8) What happens next
By now, Part 1 should have made one thing clear:
A crypto licence in Dubai is not a generic permission slip. It is a structured regulatory outcome under VARA’s activity-based regime.
That means the real work starts with:
- understanding the regulator,
- identifying the correct licensed activity,
- knowing whether the business falls inside the perimeter,
- and approaching the process with enough seriousness to build the file properly.
In Part 2, we will go deeper into the execution side, including:
- the full VARA application document stack
- what a strong Regulatory Business Plan must contain
- VARA licence cost, fees, and paid-up capital in context
- governance, AML, technology, and prudential readiness
- and the most common reasons crypto businesses struggle in the VARA process.
Part 2 of 2
In Part 1, we dealt with the question most founders ask first:
What is a crypto licence in Dubai, and do we actually need one?
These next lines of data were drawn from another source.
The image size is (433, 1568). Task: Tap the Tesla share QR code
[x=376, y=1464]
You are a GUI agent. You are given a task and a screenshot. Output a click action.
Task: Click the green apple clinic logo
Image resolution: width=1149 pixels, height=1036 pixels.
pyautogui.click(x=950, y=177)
Now we move into the part that usually determines whether a business gets through the VARA process smoothly or painfully:
What does the application really involve, what does it cost, and what does the regulator expect to see?
This is where licensing stops being a website search and starts becoming a real project.
Because once a founder understands that VARA licensing is activity-based, two other realities come into focus immediately.
First, the process is not just about submitting forms.
Second, the burden is not just about paying a fee.
A serious VARA application involves:
- a full document stack,
- a coherent Regulatory Business Plan,
- governance and compliance architecture,
- prudential and capital readiness,
- technology and security controls,
- and enough internal structure to convince the regulator that the applicant is not simply ambitious, but actually ready for regulated life. VARA’s published licensing materials for new firms and its application documentation pages make that clear by setting out the two-stage ATI-to-VASP process and by listing broad categories of required documentation across corporate structure, compliance, technology, and supporting materials.
That is why many businesses underestimate the licensing process the first time they look at it. They think they are budgeting for an application. In reality, they are budgeting for the transition from a crypto business concept into a regulator-facing institution.
That is a very different task.
So let’s walk through what that really means.
1) The document stack: what VARA actually expects
One of the most useful things VARA has done publicly is make clear that the application document list is non-exhaustive. That is important because it signals two things at once:
- the regulator expects a broad evidence pack; and
- the exact burden may expand depending on the complexity of the model.
This is why smart applicants do not ask:
“What is the fewest number of files we can upload?”
They ask:
“What does the regulator need to see in order to trust this operating model?”
That mindset produces a far stronger application.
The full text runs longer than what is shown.